Brief:
Pick out every line in the data below that holds "header".

:: Excerpted records

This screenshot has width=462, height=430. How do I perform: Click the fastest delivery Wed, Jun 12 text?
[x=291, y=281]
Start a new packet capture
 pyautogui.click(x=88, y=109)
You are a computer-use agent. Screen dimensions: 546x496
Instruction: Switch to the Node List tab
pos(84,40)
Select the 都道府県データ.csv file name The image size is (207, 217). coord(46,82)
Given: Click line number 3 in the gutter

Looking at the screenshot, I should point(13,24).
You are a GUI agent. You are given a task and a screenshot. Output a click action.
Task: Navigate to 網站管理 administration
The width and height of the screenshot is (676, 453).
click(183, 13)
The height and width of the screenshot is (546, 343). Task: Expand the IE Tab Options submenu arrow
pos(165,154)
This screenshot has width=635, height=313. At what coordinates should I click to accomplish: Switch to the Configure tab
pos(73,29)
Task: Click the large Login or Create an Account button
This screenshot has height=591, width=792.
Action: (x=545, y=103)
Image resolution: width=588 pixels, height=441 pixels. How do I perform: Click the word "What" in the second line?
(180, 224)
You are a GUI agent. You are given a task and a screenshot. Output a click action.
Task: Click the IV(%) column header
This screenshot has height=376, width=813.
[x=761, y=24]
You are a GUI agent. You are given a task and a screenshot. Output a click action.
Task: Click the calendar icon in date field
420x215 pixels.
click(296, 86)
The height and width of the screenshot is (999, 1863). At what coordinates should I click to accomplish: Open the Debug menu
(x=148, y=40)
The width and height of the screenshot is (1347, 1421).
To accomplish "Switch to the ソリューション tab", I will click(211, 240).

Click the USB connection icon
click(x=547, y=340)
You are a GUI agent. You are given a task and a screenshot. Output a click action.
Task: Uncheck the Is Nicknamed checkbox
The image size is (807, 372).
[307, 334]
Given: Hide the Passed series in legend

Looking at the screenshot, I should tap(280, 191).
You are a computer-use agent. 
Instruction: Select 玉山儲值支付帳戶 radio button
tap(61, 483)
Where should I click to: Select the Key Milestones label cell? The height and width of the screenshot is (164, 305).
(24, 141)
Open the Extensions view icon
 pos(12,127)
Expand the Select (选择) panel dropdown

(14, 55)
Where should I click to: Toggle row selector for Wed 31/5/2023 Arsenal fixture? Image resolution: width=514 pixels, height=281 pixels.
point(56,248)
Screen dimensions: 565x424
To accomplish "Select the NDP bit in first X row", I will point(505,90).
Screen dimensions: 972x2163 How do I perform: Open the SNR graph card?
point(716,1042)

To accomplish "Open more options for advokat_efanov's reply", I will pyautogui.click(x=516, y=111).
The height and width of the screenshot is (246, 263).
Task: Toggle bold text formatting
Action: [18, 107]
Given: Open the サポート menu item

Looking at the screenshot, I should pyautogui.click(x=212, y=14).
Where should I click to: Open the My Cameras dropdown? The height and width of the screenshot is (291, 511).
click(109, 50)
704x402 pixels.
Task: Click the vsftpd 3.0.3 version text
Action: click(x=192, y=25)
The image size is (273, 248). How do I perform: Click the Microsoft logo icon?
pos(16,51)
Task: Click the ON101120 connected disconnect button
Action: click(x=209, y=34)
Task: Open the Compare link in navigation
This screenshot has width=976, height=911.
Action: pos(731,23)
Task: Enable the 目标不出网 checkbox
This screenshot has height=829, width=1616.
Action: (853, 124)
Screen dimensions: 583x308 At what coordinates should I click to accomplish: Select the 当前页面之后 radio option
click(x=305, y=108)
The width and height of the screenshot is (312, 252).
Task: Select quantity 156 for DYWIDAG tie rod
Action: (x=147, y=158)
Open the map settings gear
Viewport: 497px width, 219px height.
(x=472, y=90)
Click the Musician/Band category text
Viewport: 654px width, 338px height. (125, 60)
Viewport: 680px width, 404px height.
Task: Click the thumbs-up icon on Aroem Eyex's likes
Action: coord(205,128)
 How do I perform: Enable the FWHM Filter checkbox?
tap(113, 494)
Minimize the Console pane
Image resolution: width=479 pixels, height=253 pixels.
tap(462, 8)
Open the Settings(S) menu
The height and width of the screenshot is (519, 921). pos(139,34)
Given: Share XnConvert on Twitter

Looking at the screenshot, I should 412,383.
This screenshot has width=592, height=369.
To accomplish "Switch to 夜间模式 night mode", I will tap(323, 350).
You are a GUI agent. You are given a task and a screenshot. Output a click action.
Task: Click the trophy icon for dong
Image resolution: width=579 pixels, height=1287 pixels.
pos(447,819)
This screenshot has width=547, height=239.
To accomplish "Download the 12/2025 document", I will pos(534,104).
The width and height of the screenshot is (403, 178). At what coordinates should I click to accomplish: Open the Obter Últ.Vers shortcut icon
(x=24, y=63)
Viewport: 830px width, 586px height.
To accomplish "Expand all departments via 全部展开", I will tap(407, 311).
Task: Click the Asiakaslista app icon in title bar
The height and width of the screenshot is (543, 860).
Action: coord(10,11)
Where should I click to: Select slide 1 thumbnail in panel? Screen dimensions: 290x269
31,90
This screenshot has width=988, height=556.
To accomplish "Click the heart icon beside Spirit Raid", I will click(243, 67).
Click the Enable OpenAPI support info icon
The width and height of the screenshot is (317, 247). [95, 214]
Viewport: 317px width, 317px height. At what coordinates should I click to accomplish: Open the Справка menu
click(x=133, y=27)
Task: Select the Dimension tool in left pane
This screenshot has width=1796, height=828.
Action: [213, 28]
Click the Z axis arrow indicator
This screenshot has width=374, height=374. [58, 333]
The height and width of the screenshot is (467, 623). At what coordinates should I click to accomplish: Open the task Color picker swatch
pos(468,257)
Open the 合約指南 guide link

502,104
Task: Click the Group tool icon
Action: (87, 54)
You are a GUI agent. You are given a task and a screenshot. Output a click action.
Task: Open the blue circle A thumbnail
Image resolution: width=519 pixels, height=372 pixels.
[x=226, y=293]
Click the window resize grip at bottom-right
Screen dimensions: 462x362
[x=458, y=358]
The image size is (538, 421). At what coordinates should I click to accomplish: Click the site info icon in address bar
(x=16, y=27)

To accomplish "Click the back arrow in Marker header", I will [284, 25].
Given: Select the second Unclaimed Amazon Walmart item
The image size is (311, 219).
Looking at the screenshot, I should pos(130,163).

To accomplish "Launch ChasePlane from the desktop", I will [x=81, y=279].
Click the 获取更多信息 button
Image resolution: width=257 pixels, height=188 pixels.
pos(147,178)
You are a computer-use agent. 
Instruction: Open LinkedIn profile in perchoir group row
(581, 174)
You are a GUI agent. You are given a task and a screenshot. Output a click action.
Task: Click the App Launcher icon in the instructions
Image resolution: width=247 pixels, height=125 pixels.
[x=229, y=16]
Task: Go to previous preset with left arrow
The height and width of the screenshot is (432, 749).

::::

Exercise response:
Task: Click the IV(%) column header
To accomplish "Click the back arrow in Marker header", I will [284, 25].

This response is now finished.